# "to confound the sign with the thing signified"



## JM (May 19, 2020)

*“The Revelation of Jesus Christ, which God gave to Him, to show unto his servants things which must shortly come to pass; and He sent and signified it by his angel, unto his servant John.”*



H. Grattan Guinness:

To “signify” is to show by signs, to intimate your meaning, not in plain words, but by signs and symbols.

Now it were clearly folly, to confound the sign with the thing signified. In a language of signs, each sign and each combination of signs, has a definite meaning. The first verse of the book therefore answers our first question about it: is it to be understood literally? No! IT is A BOOK OF SIGNS. Its true meaning is veiled under significant figures, and a process of translation must take place, ere that true meaning can be reached. Each symbol used, must be separately studied, and its force gathered, from its context, from comparison with other scriptures, from its own nature, and from such explanations as are given in the prophecy itself, before we can expect to discover the mind of the Spirit of God in this book.

*A good illustration:*

If on opening a letter from a friend, the first sentence that met the eye was “I write in Latin in order that my letter may not be understood by all,” we should at once be prepared to translate as we read; we should not pore over a certain combination of letters and syllables, trying in vain to make some intelligible English word out of them; we should say the word is so and so, but the meaning is so and so. In reading the symbolic portion of the Apocalypse, we are bound to do the same; on no other principle can anything like a consistent interpretation be attained. The nature of the case forbids it. And yet an opposite maxim of interpretation is often laid down; it is said, take everything literally unless you are forced by impossibility in the nature of things, to give a symbolic signification. This is like saying, if you can find any combination of letters or syllables in this Latin letter, that will form any English word, take it as English, but where you cannot possibly make anything out of them as English, then no doubt they are Latin.

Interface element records
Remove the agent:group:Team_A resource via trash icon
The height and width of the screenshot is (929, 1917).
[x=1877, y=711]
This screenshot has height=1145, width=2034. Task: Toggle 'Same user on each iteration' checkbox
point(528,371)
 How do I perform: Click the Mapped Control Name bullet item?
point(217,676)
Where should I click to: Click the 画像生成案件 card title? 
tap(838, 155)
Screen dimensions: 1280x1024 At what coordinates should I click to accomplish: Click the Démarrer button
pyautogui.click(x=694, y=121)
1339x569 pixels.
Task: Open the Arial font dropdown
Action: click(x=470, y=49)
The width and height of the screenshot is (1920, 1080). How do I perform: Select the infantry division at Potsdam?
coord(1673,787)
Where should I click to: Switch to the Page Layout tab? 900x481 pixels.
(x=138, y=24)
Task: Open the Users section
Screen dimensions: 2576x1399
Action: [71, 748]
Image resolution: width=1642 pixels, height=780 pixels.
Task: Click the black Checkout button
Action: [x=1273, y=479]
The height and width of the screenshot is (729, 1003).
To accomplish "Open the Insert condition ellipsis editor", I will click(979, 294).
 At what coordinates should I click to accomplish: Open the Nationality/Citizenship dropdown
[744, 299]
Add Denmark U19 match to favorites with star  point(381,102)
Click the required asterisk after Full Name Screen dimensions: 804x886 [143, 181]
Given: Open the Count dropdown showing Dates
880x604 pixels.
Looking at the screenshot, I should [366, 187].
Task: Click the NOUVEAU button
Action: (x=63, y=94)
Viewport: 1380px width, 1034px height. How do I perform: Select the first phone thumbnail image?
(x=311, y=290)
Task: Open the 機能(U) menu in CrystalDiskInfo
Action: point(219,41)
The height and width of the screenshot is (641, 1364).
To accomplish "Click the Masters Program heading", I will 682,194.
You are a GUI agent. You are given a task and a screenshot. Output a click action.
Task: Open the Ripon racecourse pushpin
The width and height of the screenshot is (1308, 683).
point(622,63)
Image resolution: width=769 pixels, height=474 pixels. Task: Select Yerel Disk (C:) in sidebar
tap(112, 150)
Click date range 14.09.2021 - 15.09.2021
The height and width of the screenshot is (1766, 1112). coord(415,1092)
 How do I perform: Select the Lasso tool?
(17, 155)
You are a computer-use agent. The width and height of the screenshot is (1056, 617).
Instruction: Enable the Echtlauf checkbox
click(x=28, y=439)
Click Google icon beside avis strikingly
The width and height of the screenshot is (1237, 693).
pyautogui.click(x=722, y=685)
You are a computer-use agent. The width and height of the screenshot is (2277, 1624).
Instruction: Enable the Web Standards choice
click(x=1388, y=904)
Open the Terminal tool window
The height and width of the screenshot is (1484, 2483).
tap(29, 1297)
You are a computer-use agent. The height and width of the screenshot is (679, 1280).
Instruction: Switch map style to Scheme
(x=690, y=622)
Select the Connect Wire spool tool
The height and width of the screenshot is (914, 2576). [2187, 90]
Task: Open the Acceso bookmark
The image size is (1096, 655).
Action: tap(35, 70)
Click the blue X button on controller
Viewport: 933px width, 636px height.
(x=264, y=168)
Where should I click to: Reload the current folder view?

_Actions to take_
- a) Decide whether each statement below agrees with the post on the book of signs. For each, answer yes or no and quote the words of the post that decide it. (i) Each symbol in the book must be studied separately. (ii) The book is meant to be understood literally. (iii) The friend's letter in the illustration is written in Greek.
- b) In the post on the book of signs, what does it mean to "signify"?
- c) Pick up the post on the book of signs after its last sentence and carry it on for one more paragraph.

_Answers given_
- a)
(i) Yes: "Each symbol used, must be separately studied"
(ii) No: "is it to be understood literally? No! IT is A BOOK OF SIGNS."
(iii) No: "I write in Latin in order that my letter may not be understood by all"

- b) To show by signs, intimating one's meaning not in plain words but by signs and symbols.

- c)
What a singularly lucid communication would be the result of such a system of interpretation I And yet, alas! it is in connection with the Apocalypse too common, among some, whose spirituality and intelligence ought to be fruitful of more wisdom. Such interpreters argue in defence of the monstrosities evoked by their hybrid system, somewhat in this way: “The Nile was once literally turned to blood, we doubt not therefore that this prediction, Revelation viii.8, the third part of the sea became blood, means just what it says.; God, who wrought the one miracle, can accomplish the other.” Undoubtedly: the question is not what God can do, but what He here says He will do. Now Exodus is a literal history; when it says the river became blood it means it; Revelation is, a symbolic prophecy, when therefore it says “the third part of the sea became blood,” it does not mean it, but it means something entirely different; and it is needful not only to substitute a future for a past time, but to translate these symbols into plain language, in order to ascertain what the meaning really is.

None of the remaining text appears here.